[Germany and the Next War by Friedrich von Bernhardi]@TWC D-Link bookGermany and the Next War CHAPTER I 41/46
Where with growing civilization and increasing material prosperity war ceases, military efficiency diminishes, and the resolution to maintain independence under all circumstances fails, there the nations are approaching their downfall, and cannot hold their own politically or racially. "A people can only hope to take up a firm position in the political world when national character and military tradition act and react upon each." These are the words of Clausewitz, the great philosopher of war, and he is incontestably right. These efforts for peace would, if they attained their goal, not merely lead to general degeneration, as happens everywhere in Nature where the struggle for existence is eliminated, but they have a direct damaging and unnerving effect.

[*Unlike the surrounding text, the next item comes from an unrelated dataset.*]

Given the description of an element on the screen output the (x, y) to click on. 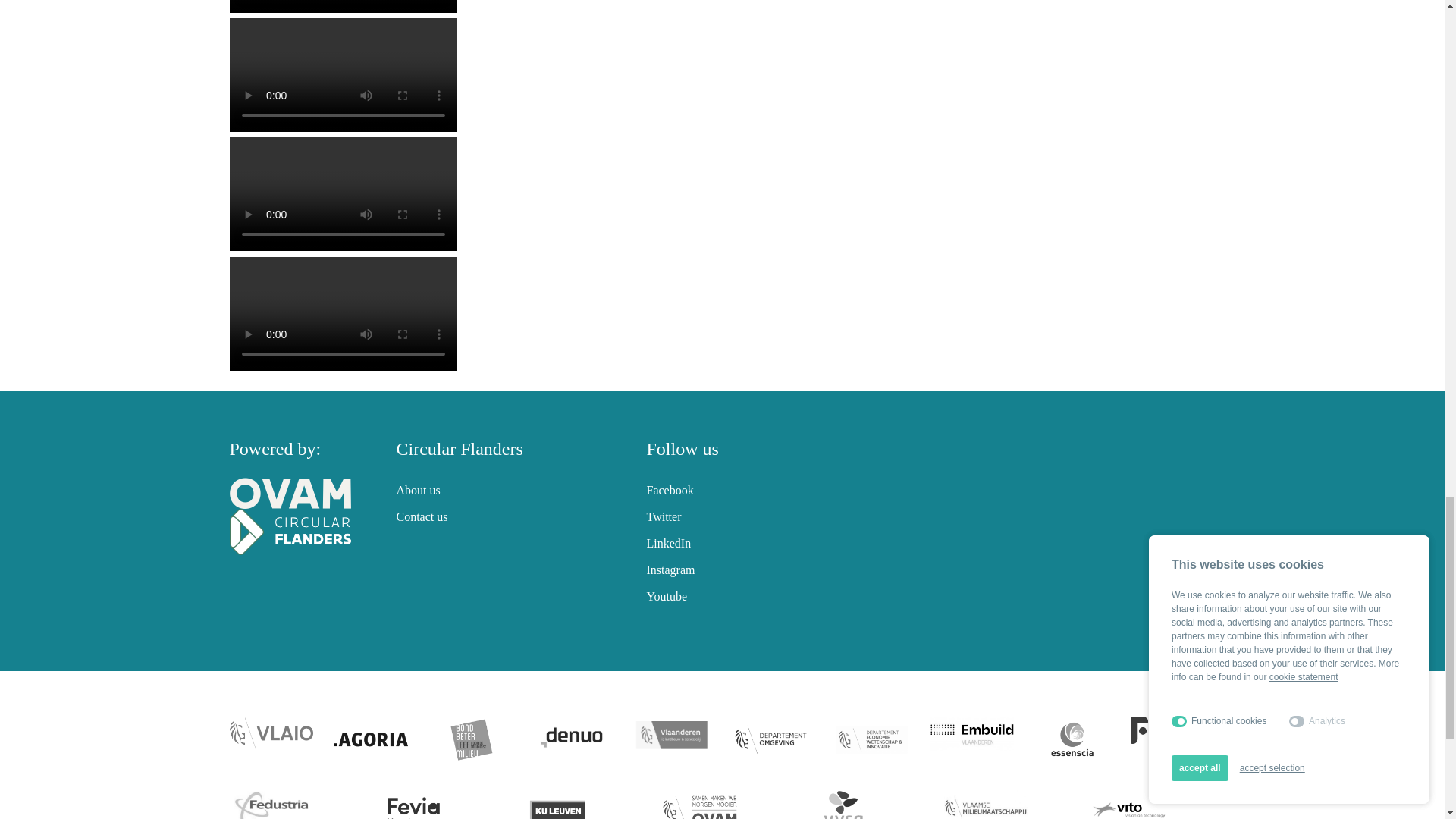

The apostles of peace draw large sections of a nation into the spell of their Utopian efforts, and they thus introduce an element of weakness into the national life; they cripple the justifiable national pride in independence, and support a nerveless opportunist policy by surrounding it with the glamour of a higher humanity, and by offering it specious reasons for disguising its own weakness.
They thus play the game of their less scrupulous enemies, just as the Prussian policy, steeped in the ideas of universal peace, did in 1805 and 1806, and brought the State to the brink of destruction. The functions of true humanity are twofold.
On the one hand there is the promotion of the intellectual, moral, and military forces, as well as of political power, as the surest guarantee for the uniform development of character; on the other hand there is the practical realization of ideals, according to the law of love, in the life of the individual and of the community. It seems to me reasonable to compare the efforts directed towards the suppression of war with those of the Social Democratic Labour party, which goes hand in hand with them.
The aims of both parties are Utopian. The organized Labour party strives after an ideal whose realization is only conceivable when the rate of wages and the hours of work are settled internationally for the whole industrial world, and when the cost of living is everywhere uniformly regulated.